December 18, 2015

by Andrea Margit

From the waters of the Guanabara Bay, in the harbor district of Rio de Janeiro, a new public space emerges to probe the future, the Museum of Tomorrow, which opens to the public this Saturday. As paradoxal as it might sound, the project embodies a new generation of science museums based on dynamic data and ideas rather than static relics.

Through immersive and interactive experiences, visitors are invited to examine five basic questions that mankind has always asked: who are we? where do we come from? where are we now? where are we headed to? and how do we want to get there?

Over the past five years, the venture has gathered top scientists in Brazil, such as Carlos Nobre, a world expert in climate change and lead author of the fourth IPCC Assessment Report that was awarded the Nobel Peace Prize; artists and film directors like Fernando Meirelles of ‘City of God’; and the acclaimed Spanish architect Santiago Calatrava who was inspired by a native bromeliad to design the iconic building of the museum.

The main exhibit, created by Ralph Appelbaum, with artistic direction of Andres Clerici, is divided into five main areas, one for each of the museum’s guiding questions: the Cosmos, the Earth, the Anthropocene, Tomorrows, and Us, mixing art and science to reflect upon the age of acceleration and instability we are living in (see the BBC TV report for a glimpse of the exhibit).

The additional programs are designed for guests of all ages, including guided tours; workshops in the Activities of Tomorrow Lab; debates and events in the Observatory of Tomorrow; and temporary multimedia exhibits that feature tomorrow’s mega-trends and thinkers. During the opening, for instance, visitors will be taken into the implosion of the elevated highway Perimetral that previously separated the Pier Maua – where the museum currently stands – from the rest of the city. In a broader perspective, the temporary exhibit will discuss how to soften the edges within the city that separate functional activities, landscapes, social classes.

One of the premises of the museum was to be meaningful for teachers, students and the neighboring community. Therefore, prior to inauguration, the museum held training workshops for public school teachers to help them prepare pedagogical activities to best take advantage of the museum content. Additionally, the program embraces the vision of a unified city and “will fulfill the ethical duty to promote inclusion by staying closely connected to its social, cultural and environmental context” says Hugo Barreto, CEO of the Roberto Marinho Foundation, the institution that conceptualized the Museum of Tomorrow and managed its production. To ensure facilitate  access to the museum, admission will be free for teachers and students of public schools as well as for thirty thousand residents of the port district enrolled in the Neighbors Program.

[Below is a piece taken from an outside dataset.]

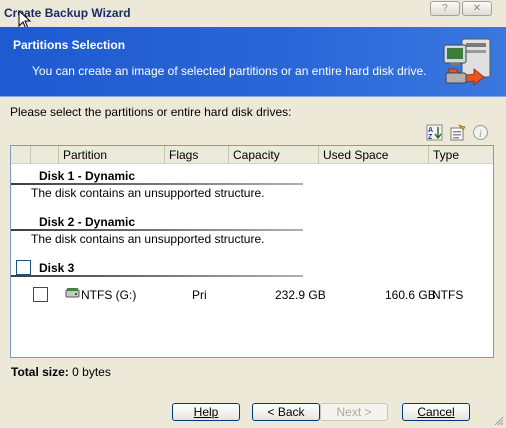 Image resolution: width=506 pixels, height=428 pixels. Describe the element at coordinates (434, 132) in the screenshot. I see `sort-icon: A Z` at that location.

Projects of this stature in Brazil always face various challenges: funds, public sympathy, qualified team, etc. – but most of these seem to be well resolved in the case of the Museum of Tomorrow. The hardest question that will come across is whether it will get to maintain itself ahead of its time, leading provocative debates always connected to the future.

The project is quite out-of-the box to rely on conventional recipes; it will have to create its own pathway. It is encouraging to see that the museum has adopted flexible content management and public interaction platforms that reflect the dynamic nature of these elements and, just like the narrative of the main exhibit, they mimic a river flow that is somehow unpredictable and lead to a range of new possibilities. Designers and artists, this is a museum that is worth keeping an eye on.